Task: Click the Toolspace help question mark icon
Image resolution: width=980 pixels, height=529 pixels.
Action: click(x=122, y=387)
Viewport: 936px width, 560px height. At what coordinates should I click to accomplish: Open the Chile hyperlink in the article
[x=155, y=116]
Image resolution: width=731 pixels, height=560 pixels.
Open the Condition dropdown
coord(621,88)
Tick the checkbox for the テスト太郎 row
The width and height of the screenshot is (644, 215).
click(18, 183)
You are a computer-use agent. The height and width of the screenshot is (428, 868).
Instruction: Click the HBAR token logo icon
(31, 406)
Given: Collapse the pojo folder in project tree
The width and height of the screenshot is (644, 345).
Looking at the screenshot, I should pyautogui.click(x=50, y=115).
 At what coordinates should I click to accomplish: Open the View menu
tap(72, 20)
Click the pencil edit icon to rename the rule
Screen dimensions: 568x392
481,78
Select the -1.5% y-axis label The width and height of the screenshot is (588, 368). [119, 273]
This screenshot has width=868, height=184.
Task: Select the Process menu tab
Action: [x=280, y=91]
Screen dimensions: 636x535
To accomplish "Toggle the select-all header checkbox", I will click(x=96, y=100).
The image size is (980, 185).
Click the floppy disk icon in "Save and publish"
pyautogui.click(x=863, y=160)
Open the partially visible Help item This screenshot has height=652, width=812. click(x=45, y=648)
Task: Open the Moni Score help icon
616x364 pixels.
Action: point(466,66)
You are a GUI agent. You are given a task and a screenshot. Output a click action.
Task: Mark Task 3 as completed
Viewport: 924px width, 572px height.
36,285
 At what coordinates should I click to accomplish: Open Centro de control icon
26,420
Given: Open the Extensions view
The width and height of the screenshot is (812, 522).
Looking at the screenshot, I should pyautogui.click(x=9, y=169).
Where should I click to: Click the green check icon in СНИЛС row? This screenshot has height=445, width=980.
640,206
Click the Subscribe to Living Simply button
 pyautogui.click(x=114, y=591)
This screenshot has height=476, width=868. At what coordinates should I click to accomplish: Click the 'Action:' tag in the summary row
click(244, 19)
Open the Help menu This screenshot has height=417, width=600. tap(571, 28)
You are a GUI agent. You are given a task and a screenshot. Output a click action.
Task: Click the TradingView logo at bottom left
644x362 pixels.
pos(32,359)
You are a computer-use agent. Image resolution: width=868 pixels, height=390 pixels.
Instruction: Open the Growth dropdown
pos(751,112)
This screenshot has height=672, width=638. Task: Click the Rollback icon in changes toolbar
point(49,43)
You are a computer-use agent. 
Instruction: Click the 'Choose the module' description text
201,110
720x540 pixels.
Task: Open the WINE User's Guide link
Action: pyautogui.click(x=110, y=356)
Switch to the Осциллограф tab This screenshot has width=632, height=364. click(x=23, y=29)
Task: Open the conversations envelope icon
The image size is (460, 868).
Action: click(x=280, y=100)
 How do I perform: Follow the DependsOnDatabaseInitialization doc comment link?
# # #
Work item - Please reproduce the lines from the line with "616x364 pixels." to the line with "Given: Open the Extensions view", both ends included, exactly as they appear above.

Task result -
616x364 pixels.
Action: point(466,66)
You are a GUI agent. You are given a task and a screenshot. Output a click action.
Task: Mark Task 3 as completed
Viewport: 924px width, 572px height.
36,285
 At what coordinates should I click to accomplish: Open Centro de control icon
26,420
Given: Open the Extensions view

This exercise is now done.